Por Debajo de la Mesa
¿Quién corta el jamón mientras cortamos alegremente el salame?
Todo intento por cuestionar la diversidad que se sienta a la mesa recibe arroz a granel. Es comprensible. Si algo ha logrado la gastronomía es convocar –al menos en el discurso- a la unión de los intereses particulares. Si la política es disenso y atomización, la gastronomía se presenta como reconciliación y comunión. El desprestigio de la primera como agente de articulación y cohesión social tiene en la segunda su contraparte esperanzadora. El punto de quiebre parece haber ocurrido entre 1984 y 1994. Quien haya entrevistado a los protagonistas de la feria Mistura puede darse cuenta de lo mucho que sus historias se parecen entre sí. Sus canastas familiares colapsaron por la inflación, los despidos masivos los dejaron en la calle y el terrorismo los terminó de arrojar a la informalidad. Como la mayoría tenía buen paladar –y era la comida lo que más escaseaba- se dedicaron a llevar a la vereda sus platillos caseros. No más pan popular ni leche Enci. Veinte años después, tienen la capacidad para pagar S/. 30 mil por el alquiler de un stand en la feria y servir mil porciones diarias durante diez días. Evidentemente, no quieren saber nada del gobierno ni de cualquier tema que suene a política.

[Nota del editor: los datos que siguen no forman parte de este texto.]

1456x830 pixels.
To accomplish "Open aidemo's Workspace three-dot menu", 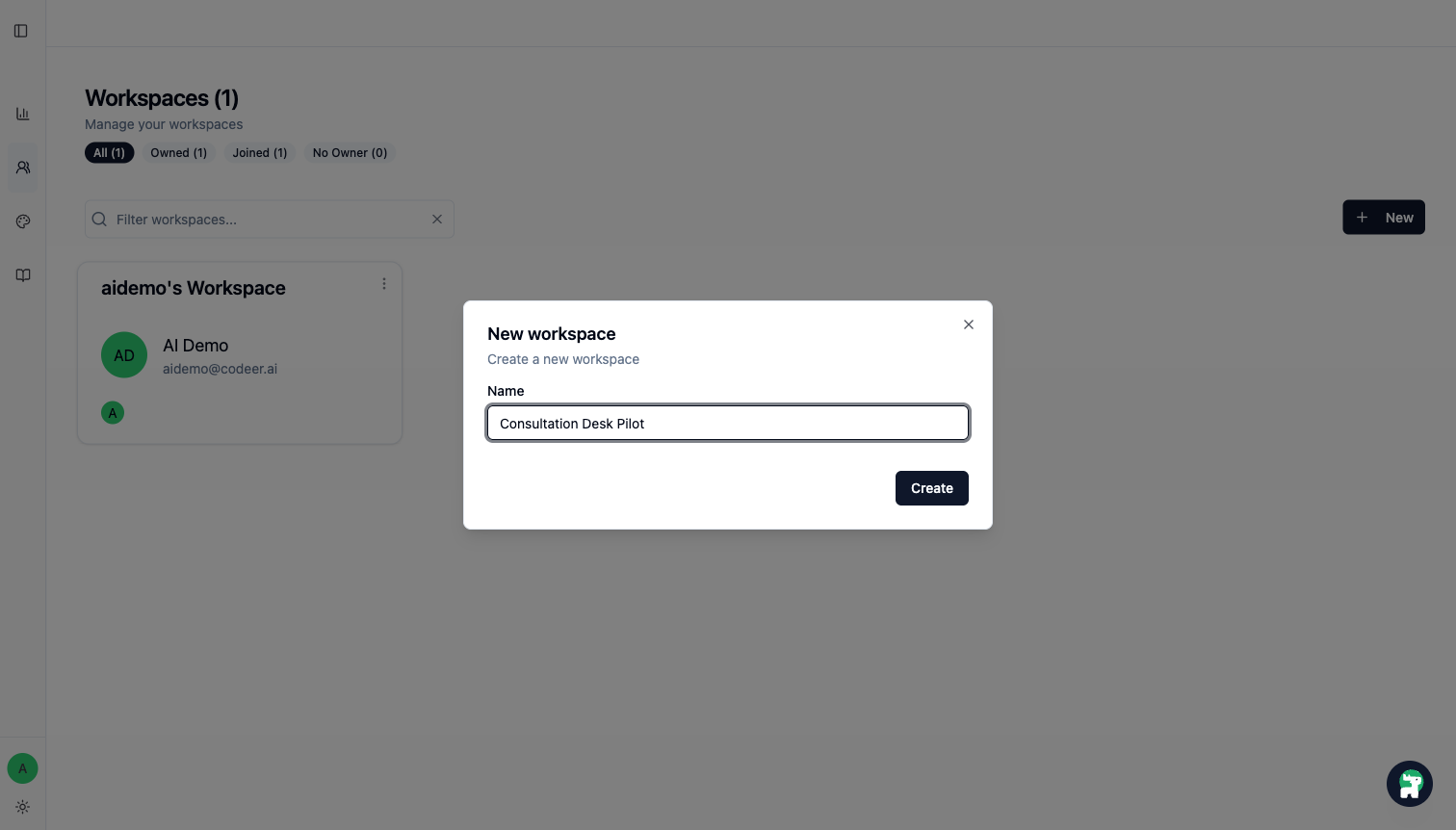I will (384, 283).
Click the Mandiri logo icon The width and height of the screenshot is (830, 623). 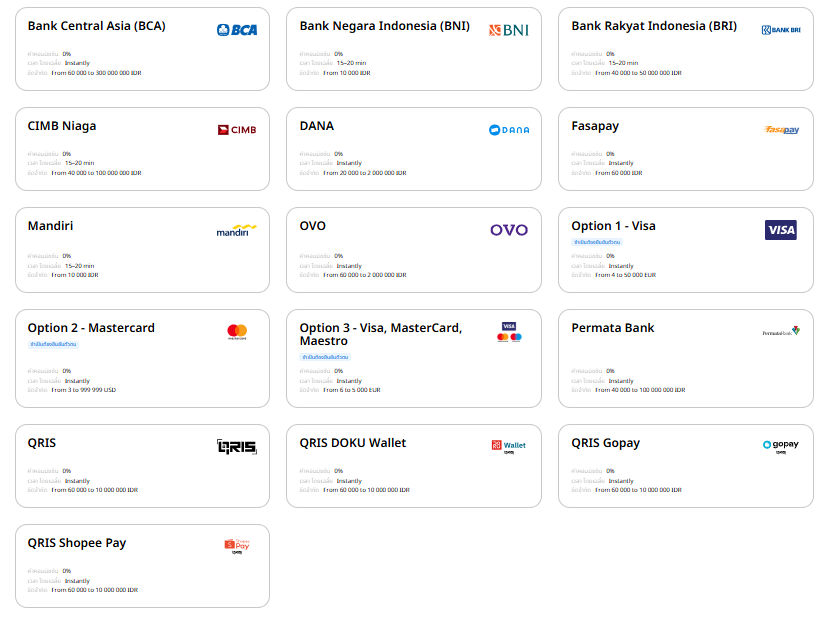[236, 230]
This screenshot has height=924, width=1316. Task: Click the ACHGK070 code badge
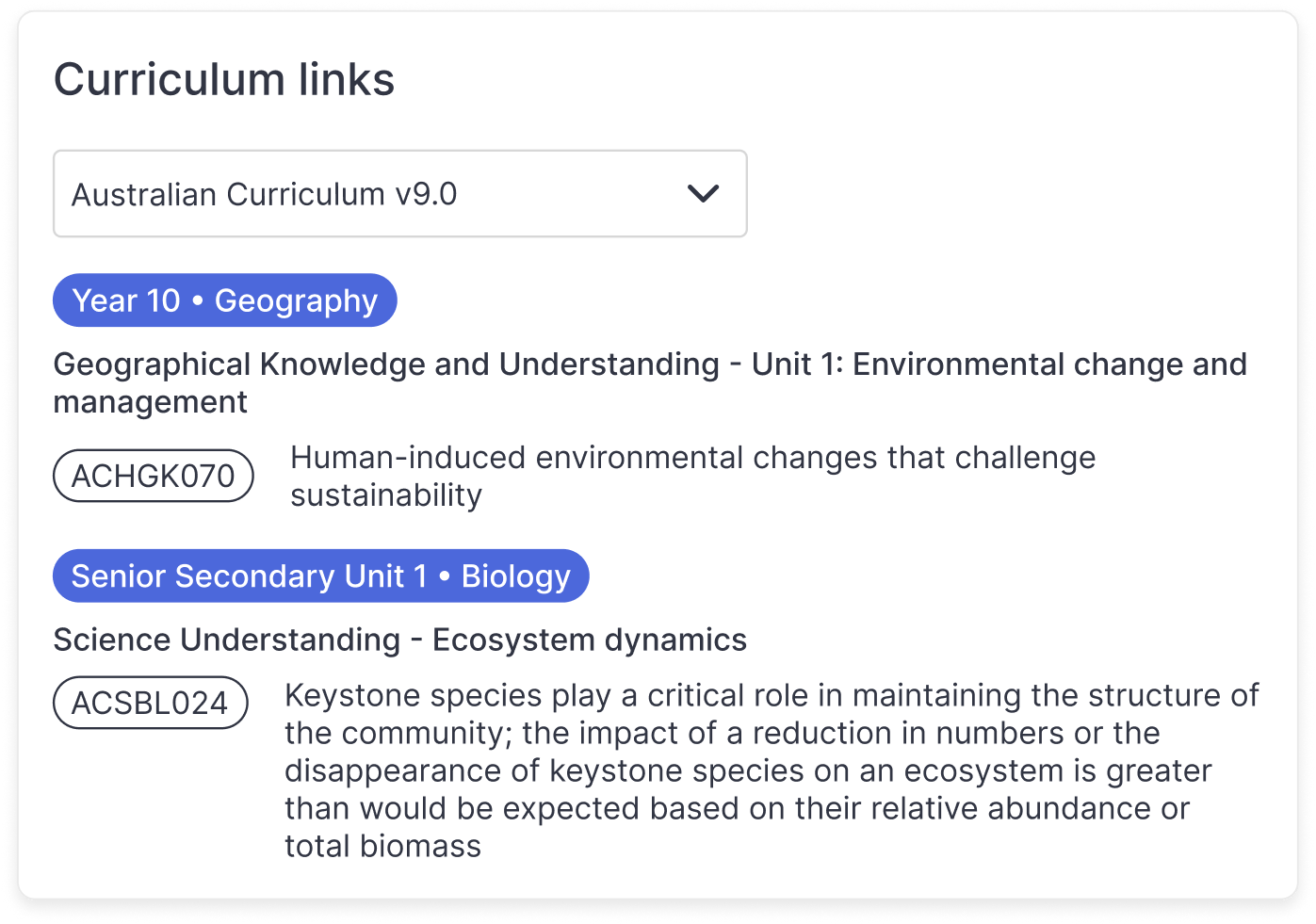(154, 477)
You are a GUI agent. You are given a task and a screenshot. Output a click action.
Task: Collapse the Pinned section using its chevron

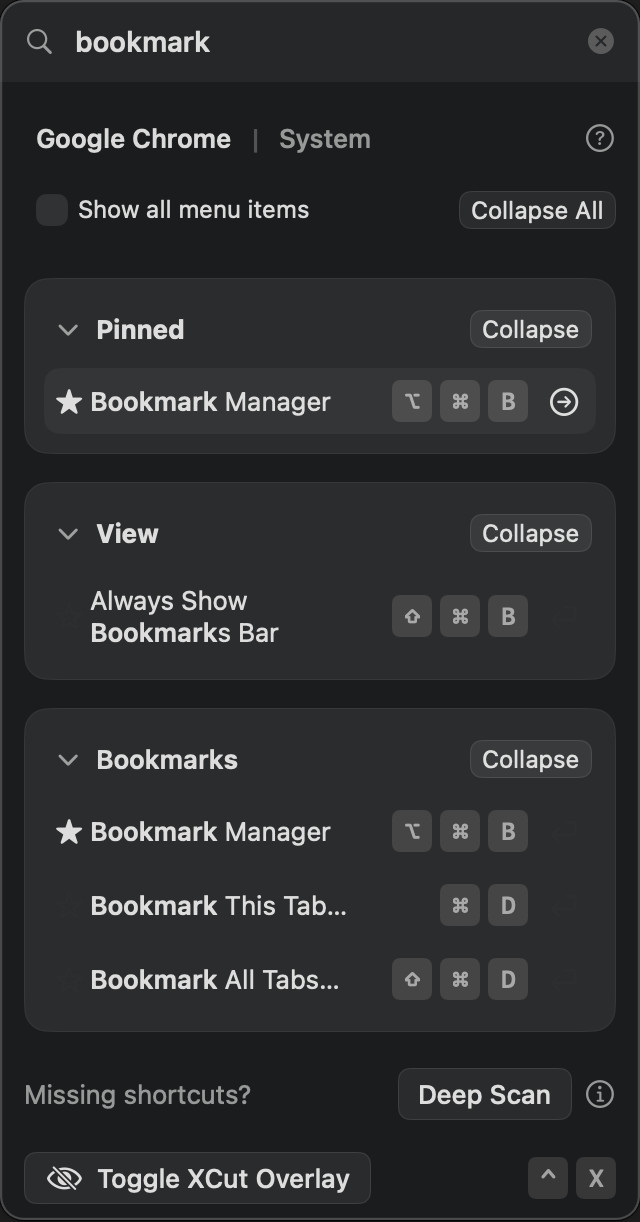(x=68, y=330)
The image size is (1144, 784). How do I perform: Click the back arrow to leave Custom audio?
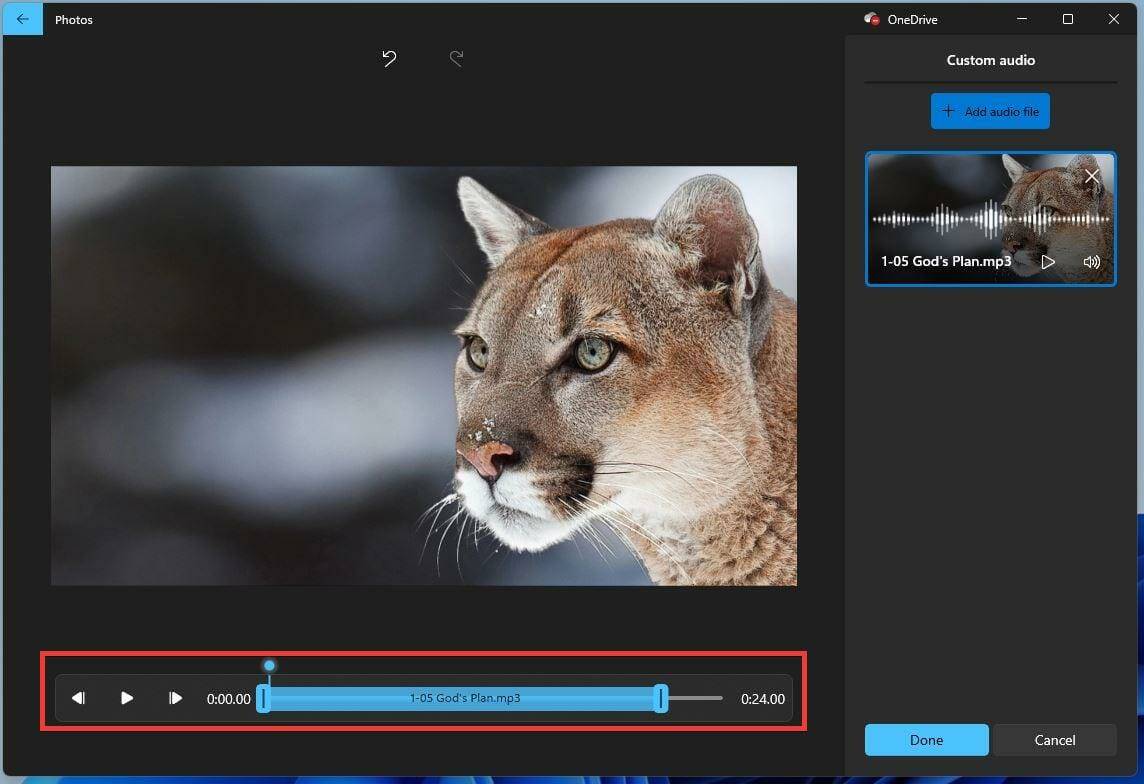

Felipe Osterling (PPC) y Gastón Acurio (AP) no merecerán el reconocimiento de una ciudadanía siempre ajena a la desprestigiada labor legislativa. Pero sí sus hijos. Los descendientes de familias como Berckemeyer o Piqueras ya no buscan continuar la tradición de manejar alguna embajada o una curul. Ahora prefieren colgarse el prestigioso mandil de chef.
La gastronomía ha demostrado su fabuloso poder productivo y económico. Pero, ¿quién corta el jamón mientras cortamos alegremente el salame? El riesgo de extrapolar el armonioso discurso culinario a todo un país es cubrir con un velo (o un mantel) lo que sucede por debajo de la mesa. Porque la política peruana subsiste, aunque nos pese, al igual que los conflictos y fricciones sociales.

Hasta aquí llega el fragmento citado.